* **Activity**
Below are some entries. Output each one exactly as it appears.

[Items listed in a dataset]

*** Begin section ***

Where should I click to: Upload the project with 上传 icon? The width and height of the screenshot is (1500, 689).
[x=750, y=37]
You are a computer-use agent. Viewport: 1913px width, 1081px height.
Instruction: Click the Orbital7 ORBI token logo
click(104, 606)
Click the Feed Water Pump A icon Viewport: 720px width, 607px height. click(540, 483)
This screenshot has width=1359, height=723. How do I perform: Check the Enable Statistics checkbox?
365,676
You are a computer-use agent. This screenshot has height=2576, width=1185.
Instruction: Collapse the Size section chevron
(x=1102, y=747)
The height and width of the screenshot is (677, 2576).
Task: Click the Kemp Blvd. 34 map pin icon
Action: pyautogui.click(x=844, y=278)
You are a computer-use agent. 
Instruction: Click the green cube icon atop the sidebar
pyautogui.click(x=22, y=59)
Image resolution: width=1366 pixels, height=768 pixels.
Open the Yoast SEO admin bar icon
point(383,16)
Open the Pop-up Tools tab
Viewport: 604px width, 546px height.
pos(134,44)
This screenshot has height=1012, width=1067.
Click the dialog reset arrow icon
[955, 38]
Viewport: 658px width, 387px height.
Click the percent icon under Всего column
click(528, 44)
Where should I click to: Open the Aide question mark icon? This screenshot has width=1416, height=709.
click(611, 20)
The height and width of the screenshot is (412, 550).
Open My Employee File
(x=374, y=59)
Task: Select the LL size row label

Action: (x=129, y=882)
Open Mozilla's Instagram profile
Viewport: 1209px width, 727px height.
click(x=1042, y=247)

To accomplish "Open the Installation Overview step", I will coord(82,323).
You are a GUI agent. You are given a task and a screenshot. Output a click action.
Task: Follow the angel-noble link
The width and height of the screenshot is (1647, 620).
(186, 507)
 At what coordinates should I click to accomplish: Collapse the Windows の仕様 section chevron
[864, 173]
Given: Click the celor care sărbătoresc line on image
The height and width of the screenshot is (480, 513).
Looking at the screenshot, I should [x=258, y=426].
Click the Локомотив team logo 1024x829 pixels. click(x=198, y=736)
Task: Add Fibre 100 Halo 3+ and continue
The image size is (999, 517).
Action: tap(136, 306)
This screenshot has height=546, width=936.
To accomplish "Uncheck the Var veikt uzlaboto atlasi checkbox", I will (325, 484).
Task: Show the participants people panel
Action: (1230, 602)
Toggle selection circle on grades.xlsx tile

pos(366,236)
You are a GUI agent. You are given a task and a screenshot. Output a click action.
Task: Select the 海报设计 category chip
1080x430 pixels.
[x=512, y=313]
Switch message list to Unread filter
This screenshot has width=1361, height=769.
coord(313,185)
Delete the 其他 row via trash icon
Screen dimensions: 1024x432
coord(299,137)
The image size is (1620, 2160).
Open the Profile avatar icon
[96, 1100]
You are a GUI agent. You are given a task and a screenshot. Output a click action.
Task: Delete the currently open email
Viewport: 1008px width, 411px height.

*** End section ***

* **Expected answer**
Where should I click to: Upload the project with 上传 icon? The width and height of the screenshot is (1500, 689).
[x=750, y=37]
You are a computer-use agent. Viewport: 1913px width, 1081px height.
Instruction: Click the Orbital7 ORBI token logo
click(104, 606)
Click the Feed Water Pump A icon Viewport: 720px width, 607px height. click(540, 483)
This screenshot has width=1359, height=723. How do I perform: Check the Enable Statistics checkbox?
365,676
You are a computer-use agent. This screenshot has height=2576, width=1185.
Instruction: Collapse the Size section chevron
(x=1102, y=747)
The height and width of the screenshot is (677, 2576).
Task: Click the Kemp Blvd. 34 map pin icon
Action: pyautogui.click(x=844, y=278)
You are a computer-use agent. 
Instruction: Click the green cube icon atop the sidebar
pyautogui.click(x=22, y=59)
Image resolution: width=1366 pixels, height=768 pixels.
Open the Yoast SEO admin bar icon
point(383,16)
Open the Pop-up Tools tab
Viewport: 604px width, 546px height.
pos(134,44)
This screenshot has height=1012, width=1067.
Click the dialog reset arrow icon
[955, 38]
Viewport: 658px width, 387px height.
Click the percent icon under Всего column
click(528, 44)
Where should I click to: Open the Aide question mark icon? This screenshot has width=1416, height=709.
click(611, 20)
The height and width of the screenshot is (412, 550).
Open My Employee File
(x=374, y=59)
Task: Select the LL size row label

Action: (x=129, y=882)
Open Mozilla's Instagram profile
Viewport: 1209px width, 727px height.
click(x=1042, y=247)

To accomplish "Open the Installation Overview step", I will coord(82,323).
You are a GUI agent. You are given a task and a screenshot. Output a click action.
Task: Follow the angel-noble link
The width and height of the screenshot is (1647, 620).
(186, 507)
 At what coordinates should I click to accomplish: Collapse the Windows の仕様 section chevron
[864, 173]
Given: Click the celor care sărbătoresc line on image
The height and width of the screenshot is (480, 513).
Looking at the screenshot, I should [x=258, y=426].
Click the Локомотив team logo 1024x829 pixels. click(x=198, y=736)
Task: Add Fibre 100 Halo 3+ and continue
The image size is (999, 517).
Action: tap(136, 306)
This screenshot has height=546, width=936.
To accomplish "Uncheck the Var veikt uzlaboto atlasi checkbox", I will (325, 484).
Task: Show the participants people panel
Action: (1230, 602)
Toggle selection circle on grades.xlsx tile

pos(366,236)
You are a GUI agent. You are given a task and a screenshot. Output a click action.
Task: Select the 海报设计 category chip
1080x430 pixels.
[x=512, y=313]
Switch message list to Unread filter
This screenshot has width=1361, height=769.
coord(313,185)
Delete the 其他 row via trash icon
Screen dimensions: 1024x432
coord(299,137)
The image size is (1620, 2160).
Open the Profile avatar icon
[96, 1100]
You are a GUI agent. You are given a task and a screenshot. Output a click action.
Task: Delete the currently open email
Viewport: 1008px width, 411px height.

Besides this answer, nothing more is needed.